Data in this exercise below:

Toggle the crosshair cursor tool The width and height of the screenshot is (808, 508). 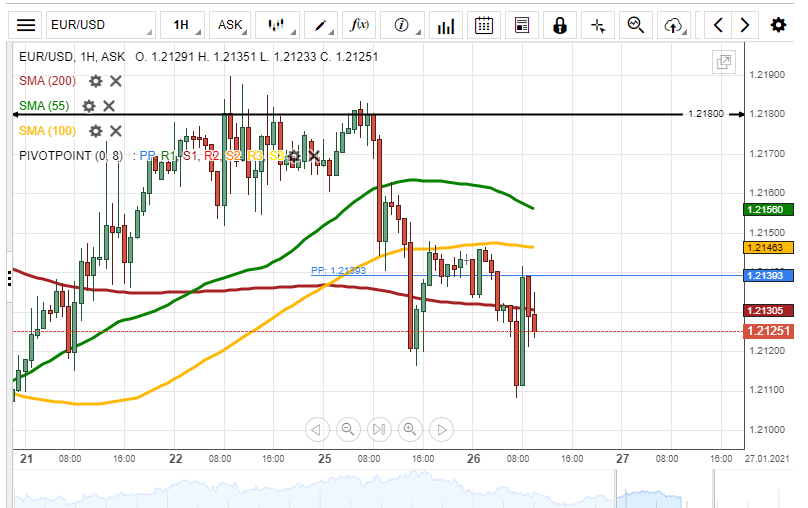pyautogui.click(x=598, y=25)
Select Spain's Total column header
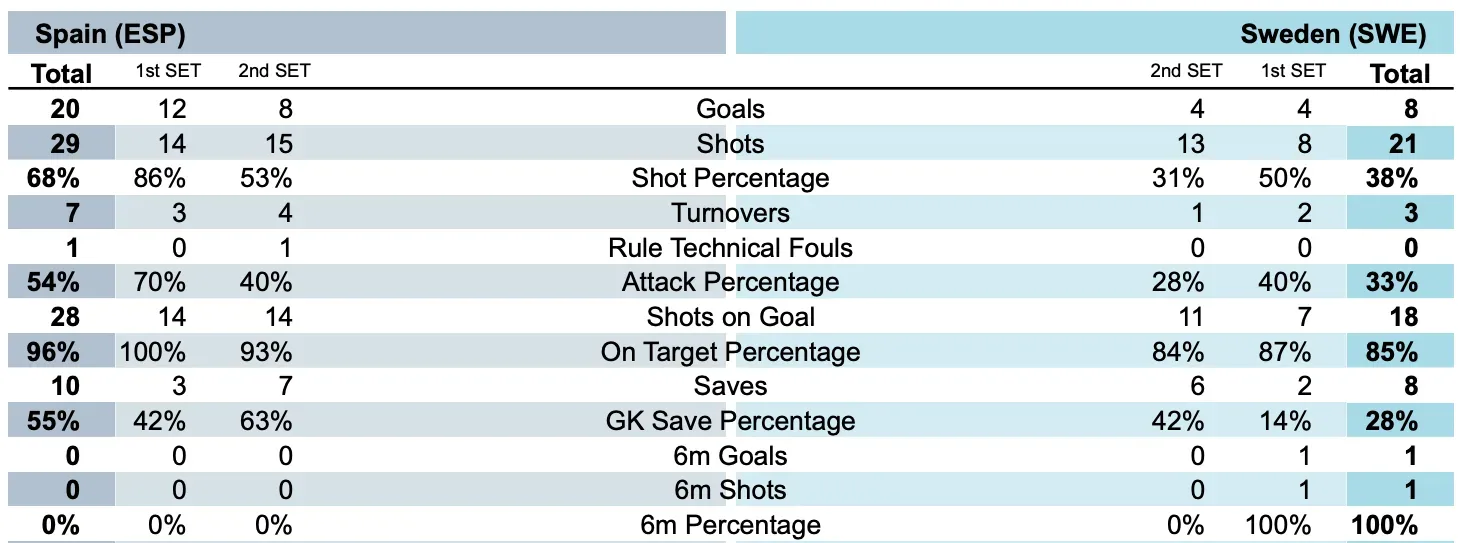 pos(61,73)
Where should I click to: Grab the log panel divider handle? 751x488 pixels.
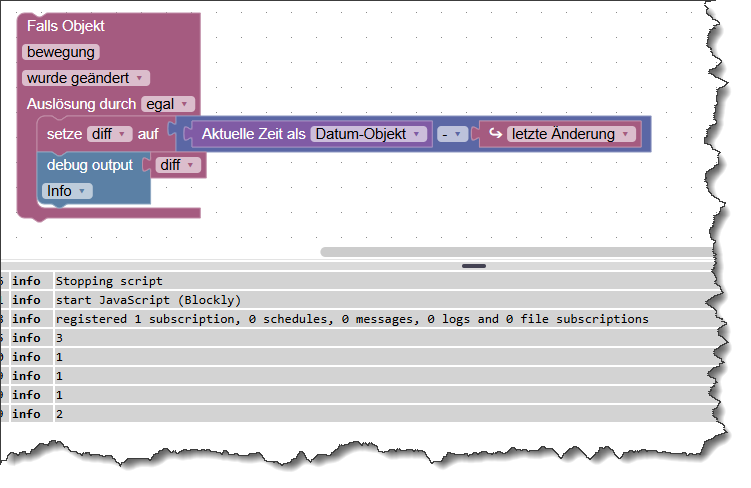point(474,266)
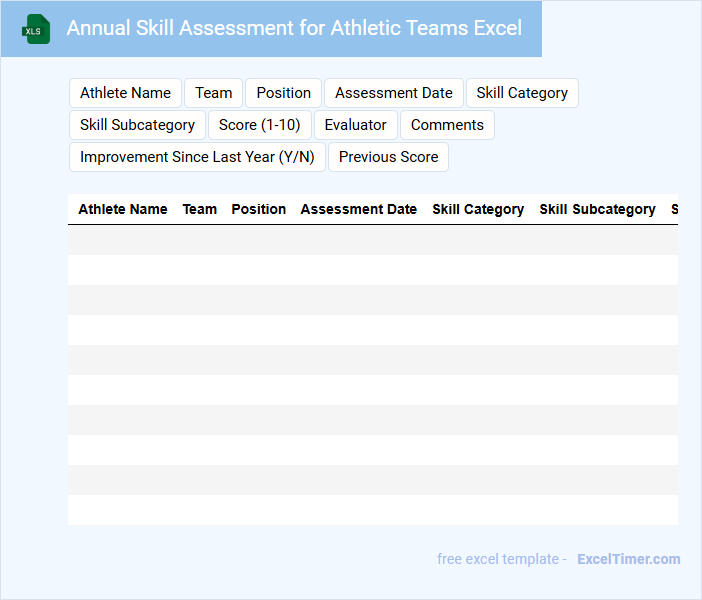This screenshot has height=600, width=702.
Task: Click the green XLS file icon
Action: (37, 29)
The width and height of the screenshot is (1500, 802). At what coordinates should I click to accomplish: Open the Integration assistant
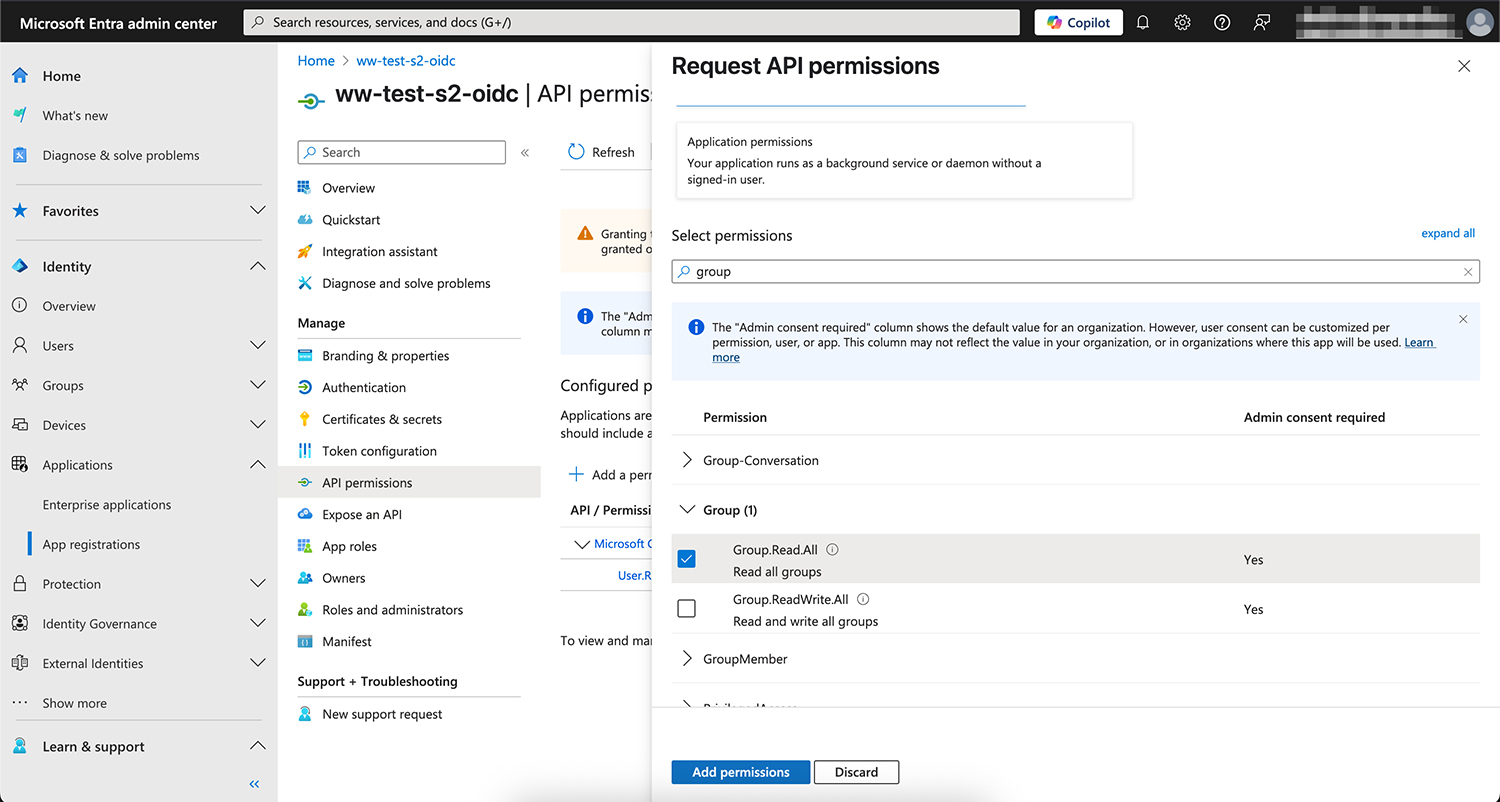click(381, 251)
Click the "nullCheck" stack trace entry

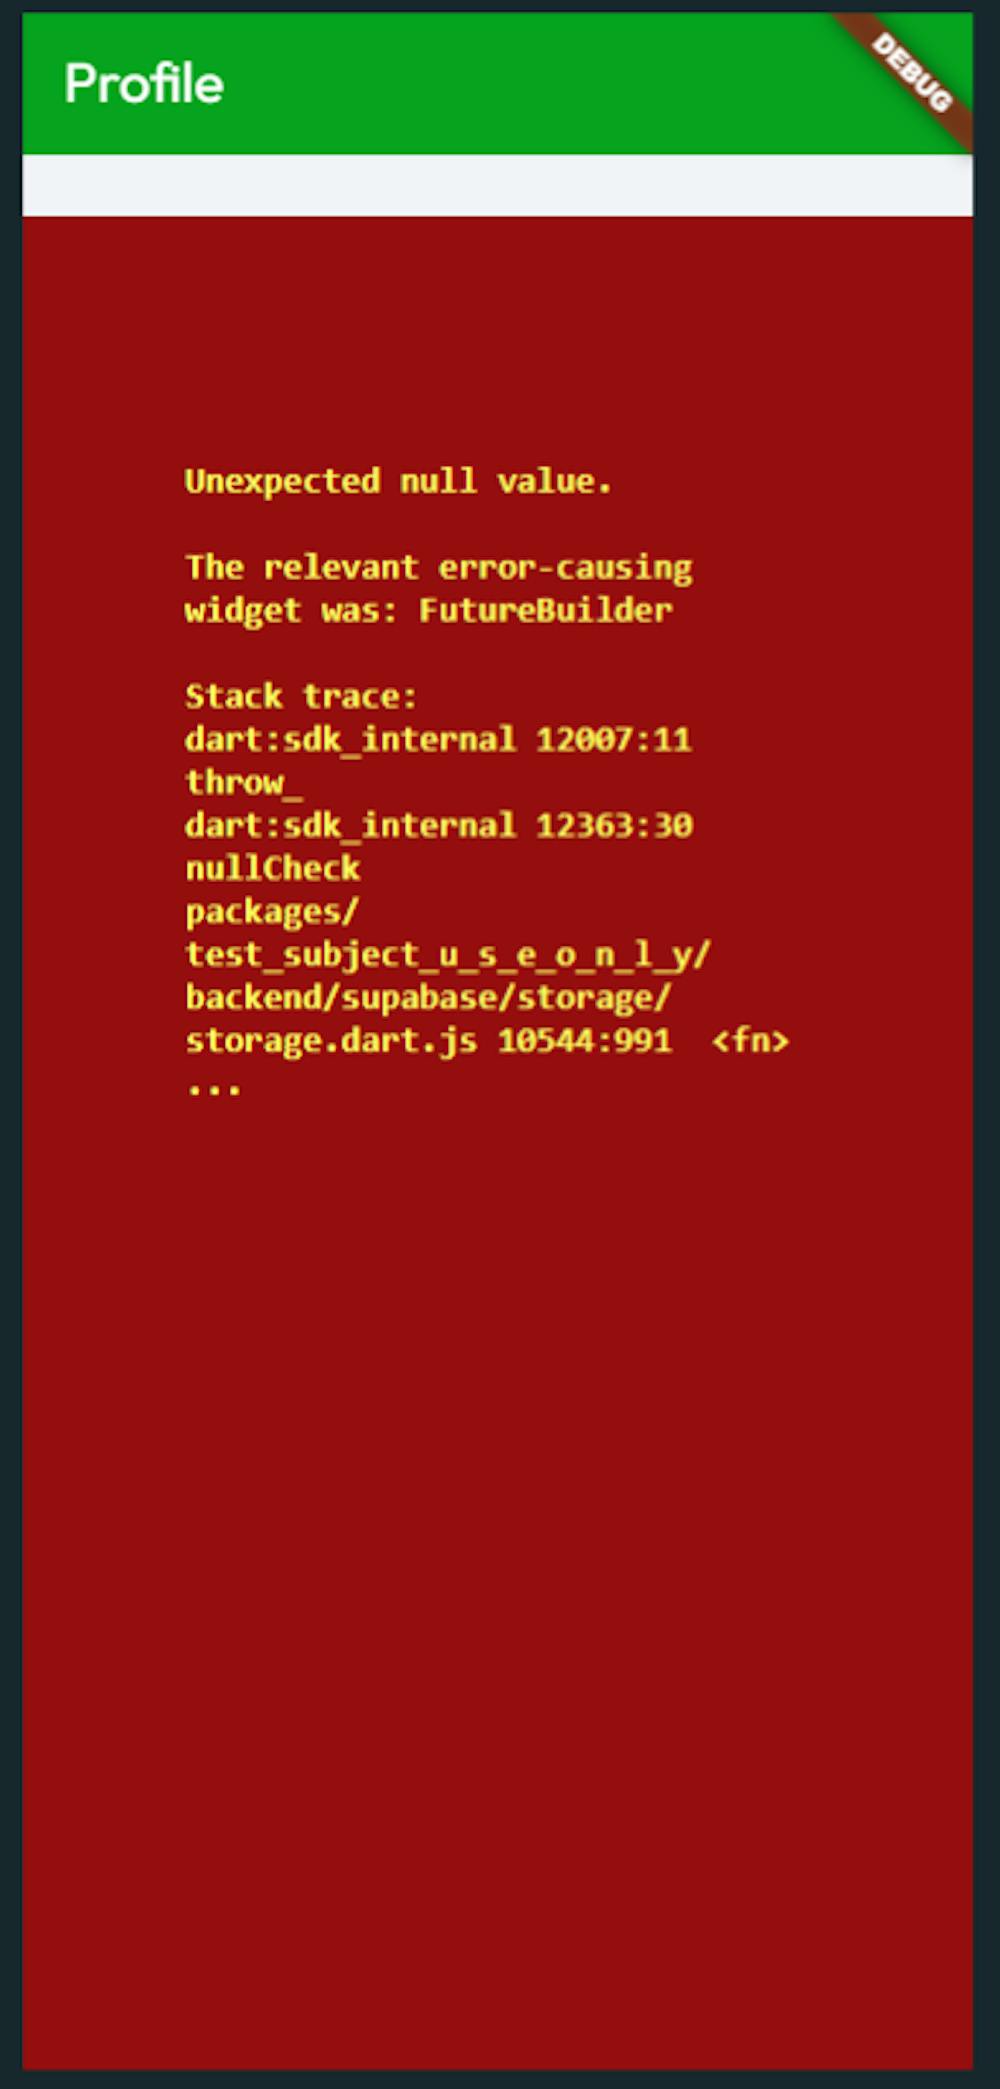click(272, 868)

End of Data in this exercise.

> [Problem description]: Please quote the records above exactly, beginning at the line that contains "Select Spain's Total column header" and ending at their last line. Leave the pictures out.

> [Result]:
Select Spain's Total column header
 pos(61,73)
Where should I click to: Grab the log panel divider handle? 751x488 pixels.
point(474,266)
This screenshot has height=600, width=702.
Task: Click the green XLS file icon
Action: (37, 29)
The width and height of the screenshot is (1500, 802). At what coordinates should I click to accomplish: Open the Integration assistant
click(381, 251)
Click the "nullCheck" stack trace entry

click(272, 868)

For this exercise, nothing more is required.